虽然托底型回购合同如保证合同那样都处于三方关系之中、都是一方当事人向对方当事人转嫁第三人不履行债务的风险的工具,但托底型回购合同不是保证合同,不能直接适用或类推适用有关保证合同的规则。将托底型回购合同误认为保证合同,是担保泛化思维的产物。


托底型回购合同的本质在于,在债权人与第三人所订立的合同(如融资租赁合同、借款合同)发生某种变故时,债权人可以将其在交易中所享有的财产权益及所负担的债务“打包”转让给回购义务人,以迅速退出这一交易,将交易的“烂摊子”留给回购义务人去“收拾”。回购义务人并非为第三人(债务人)增加信用、提供担保,并非代第三人(债务人)履行其已到期的债务,而是整体承接了债权人在该交易中的风险,为债权人“托底”,借此说服债权人参与到这一交易之中、为商品需求者提供融资,从而促进自己的商品销售。融资租赁回购中的出卖人如此,商品房按揭贷款中的开发商也是如此,其他类型的大额商品销售商也可以如此。


托底型回购合同为商人提供了在分期偿还的融资关系中分散风险的、担保之外的另一种可选择的机制。

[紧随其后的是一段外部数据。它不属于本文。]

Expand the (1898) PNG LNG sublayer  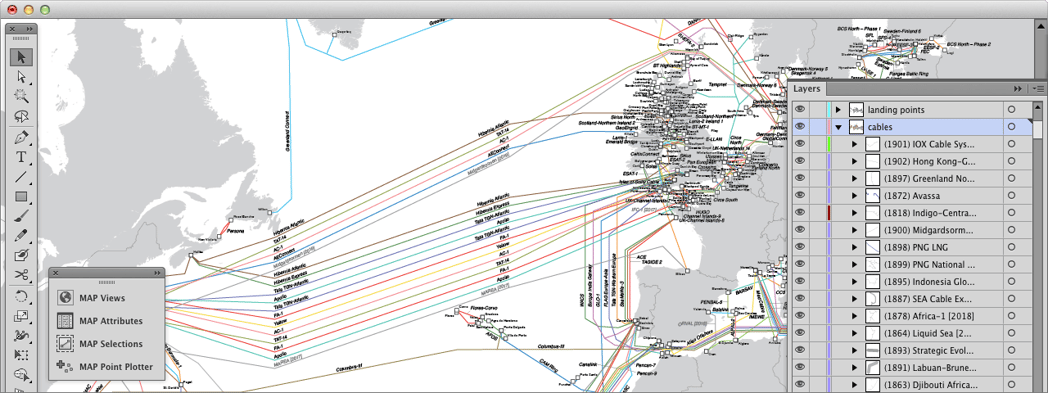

保证制度的规则设计以单次给付的债务关系为模型,保证人仅对已陷入迟延的债务承担保证责任,从而在债务分期履行场合,保证制度为债权人所提供的保障不够充分,债权人只能被动等待每期债务到期,在债务人迟延履行各期债务后分别向保证人主张责任(或求助于加速到期等其他制度)。与之相对,托底型回购合同对于单次给付的债务关系而言或许不具有异于保证制度的明显独到之处,但对于分期履行的债务关系而言,它使得在债务人迟延达到一定程度后(或发生其他变故时),债权人能够从整个交易中迅速脱身,对于降低债权人风险、鼓励债权人参与交易有其独特的价值。


托底型回购合同是合同自由原则下商人创新的产物,其之所以能够具有不同于保证的独特价值,原因正在于此。保证制度已在很大程度上远离了合同自由原则,完成了相当程度的类型固化,形成了许多强制性规范,对于典型交易场景中减少交易成本有其优势,但对于满足非典型交易的需求又有不足。与之相反,托底型回购合同只是将债权让与、合同权利义务概括移转、买卖、约定形成权等多个模块进行组合,具体的组合方式由当事人视情况而定,从而更加灵活、更能满足非典型交易场景中商人对于法律工具的需求。